In un’altra intercettazione, il segretario racconta di aver proposto a Piccone di sanare l’affidamento dato a Paris, aggiungendo: «Però l’altra falla fare come dico io, falla fare a me. Ancora sto aspettando. Non mi risponde. Per quanto riguarda Filippo, per me abbiamo chiuso i rapporti». Aveva anche annunciato una lettera a Piccone contestando la legittimità dell’affidamento.

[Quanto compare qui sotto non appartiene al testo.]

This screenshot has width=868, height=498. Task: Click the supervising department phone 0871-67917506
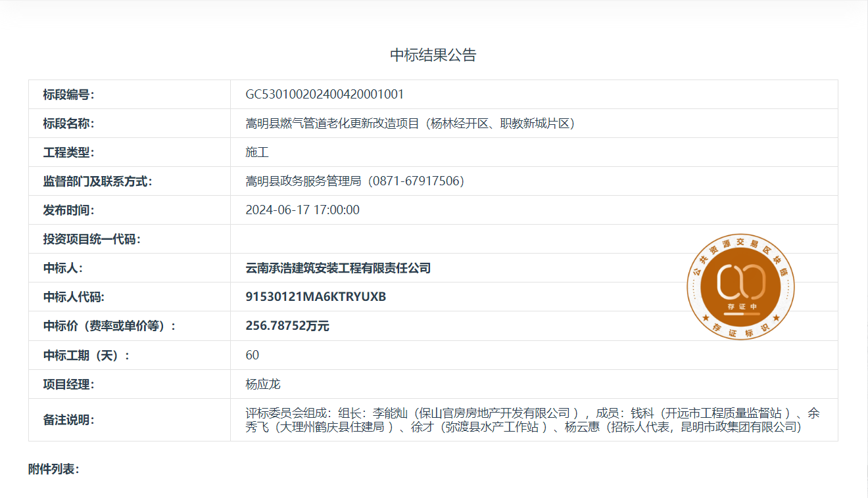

LA SPARTIZIONE. Il 23 febbraio 2018 la Procura rileva anche una turbativa d’asta sul maxi appalto quando l’imprenditore celanese Goffredo Mascitti si incontra con Piccone all’interno della sua segreteria. I due, secondo l’accusa, «parlano a bassa voce, ma si riesce ad intendere che Mascitti si stia riferendo ad alcune gare e a delle buste per cui avrebbe parlato col dirigente Specchio, il quale gli ha però indicato di parlare con Filippo. Mascitti è interessato a un elenco che poi si capisce essere la lista delle ditte interessate a una gara». Piccone rassicura Mascitti «sul fatto che gli farà avere quanto prima l’elenco e chiama la segretaria per reperire il documento.
Piccone: «Allora, l’elenco di questa cosa».
Mascitti: «Delle imprese che hanno fatto richiesta per i lavori».
Piccone: «Poi glielo dico io a Valter... poi te ne fai una copia, la metti dentro una busta e passa Goffredo e se la prende».
«LUI LA DEVE PRENDERE». Il giorno dopo nella segreteria di Piccone sono presenti Specchio e un altro imprenditore di Celano, Johnny Lastella. Secondo l’accusa Piccone chiede di assegnare uno dei tre lotti a Lastella e uno a Mascitti, mentre per il restante si riserva di decidere in futuro. Durante la conversazione Piccone, «indicando col braccio destro in direzione di Lastella, aveva ordinato a Specchio di aggiudicargli il lotto: «Lui ha partecipato, lui la deve prende».
Piccone: «Vabbè una me la devi dare a Goffredo... l’altra magari vediamo». Poi Lastella dice a Specchio: «Quando scegli le 15 ditte, Valter me le fai vedè». Sempre dalle intercettazioni, Piccone dirà successivamente al sindaco che per il terzo lotto potrà decidere lui. Successivamente, però, gli indagati decidono di annullare la gara, anche per i timori dell’indagine in corso.